** Opening WORKING DATA block **

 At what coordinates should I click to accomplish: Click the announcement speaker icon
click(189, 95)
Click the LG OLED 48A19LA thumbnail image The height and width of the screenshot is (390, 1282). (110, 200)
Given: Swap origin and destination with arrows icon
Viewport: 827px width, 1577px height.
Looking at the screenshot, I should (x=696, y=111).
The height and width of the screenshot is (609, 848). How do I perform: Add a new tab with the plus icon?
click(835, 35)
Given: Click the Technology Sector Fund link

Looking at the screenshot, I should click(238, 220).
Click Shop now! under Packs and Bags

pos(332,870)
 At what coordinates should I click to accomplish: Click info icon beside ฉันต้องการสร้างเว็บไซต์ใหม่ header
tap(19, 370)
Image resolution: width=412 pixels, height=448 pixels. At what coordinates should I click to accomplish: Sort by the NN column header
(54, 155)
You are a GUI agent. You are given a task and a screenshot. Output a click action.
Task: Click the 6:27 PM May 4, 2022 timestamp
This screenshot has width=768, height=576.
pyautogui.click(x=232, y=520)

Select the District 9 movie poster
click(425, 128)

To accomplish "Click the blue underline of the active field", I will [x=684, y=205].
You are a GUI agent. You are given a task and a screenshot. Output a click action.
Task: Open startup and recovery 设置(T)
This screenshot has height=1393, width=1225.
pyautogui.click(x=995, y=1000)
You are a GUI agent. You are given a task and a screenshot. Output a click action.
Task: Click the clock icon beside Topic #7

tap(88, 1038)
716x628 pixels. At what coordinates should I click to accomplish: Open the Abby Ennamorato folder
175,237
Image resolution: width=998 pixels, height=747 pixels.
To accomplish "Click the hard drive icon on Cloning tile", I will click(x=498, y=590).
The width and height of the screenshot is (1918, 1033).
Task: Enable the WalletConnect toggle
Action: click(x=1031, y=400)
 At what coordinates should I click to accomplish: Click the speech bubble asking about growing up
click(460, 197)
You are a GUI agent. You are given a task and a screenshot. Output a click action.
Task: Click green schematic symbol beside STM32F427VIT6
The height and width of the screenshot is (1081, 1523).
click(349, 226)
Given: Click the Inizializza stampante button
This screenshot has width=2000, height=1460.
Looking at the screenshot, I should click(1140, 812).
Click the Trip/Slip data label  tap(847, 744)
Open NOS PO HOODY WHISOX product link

** Closing WORKING DATA block **

REQUIREMENT => Please write the entries out again exactly as they stand.

REPLY =>
 At what coordinates should I click to accomplish: Click the announcement speaker icon
click(189, 95)
Click the LG OLED 48A19LA thumbnail image The height and width of the screenshot is (390, 1282). (110, 200)
Given: Swap origin and destination with arrows icon
Viewport: 827px width, 1577px height.
Looking at the screenshot, I should (x=696, y=111).
The height and width of the screenshot is (609, 848). How do I perform: Add a new tab with the plus icon?
click(835, 35)
Given: Click the Technology Sector Fund link

Looking at the screenshot, I should click(238, 220).
Click Shop now! under Packs and Bags

pos(332,870)
 At what coordinates should I click to accomplish: Click info icon beside ฉันต้องการสร้างเว็บไซต์ใหม่ header
tap(19, 370)
Image resolution: width=412 pixels, height=448 pixels. At what coordinates should I click to accomplish: Sort by the NN column header
(54, 155)
You are a GUI agent. You are given a task and a screenshot. Output a click action.
Task: Click the 6:27 PM May 4, 2022 timestamp
This screenshot has width=768, height=576.
pyautogui.click(x=232, y=520)

Select the District 9 movie poster
click(425, 128)

To accomplish "Click the blue underline of the active field", I will [x=684, y=205].
You are a GUI agent. You are given a task and a screenshot. Output a click action.
Task: Open startup and recovery 设置(T)
This screenshot has height=1393, width=1225.
pyautogui.click(x=995, y=1000)
You are a GUI agent. You are given a task and a screenshot. Output a click action.
Task: Click the clock icon beside Topic #7

tap(88, 1038)
716x628 pixels. At what coordinates should I click to accomplish: Open the Abby Ennamorato folder
175,237
Image resolution: width=998 pixels, height=747 pixels.
To accomplish "Click the hard drive icon on Cloning tile", I will click(x=498, y=590).
The width and height of the screenshot is (1918, 1033).
Task: Enable the WalletConnect toggle
Action: click(x=1031, y=400)
 At what coordinates should I click to accomplish: Click the speech bubble asking about growing up
click(460, 197)
You are a GUI agent. You are given a task and a screenshot. Output a click action.
Task: Click green schematic symbol beside STM32F427VIT6
The height and width of the screenshot is (1081, 1523).
click(349, 226)
Given: Click the Inizializza stampante button
This screenshot has width=2000, height=1460.
Looking at the screenshot, I should click(1140, 812).
Click the Trip/Slip data label  tap(847, 744)
Open NOS PO HOODY WHISOX product link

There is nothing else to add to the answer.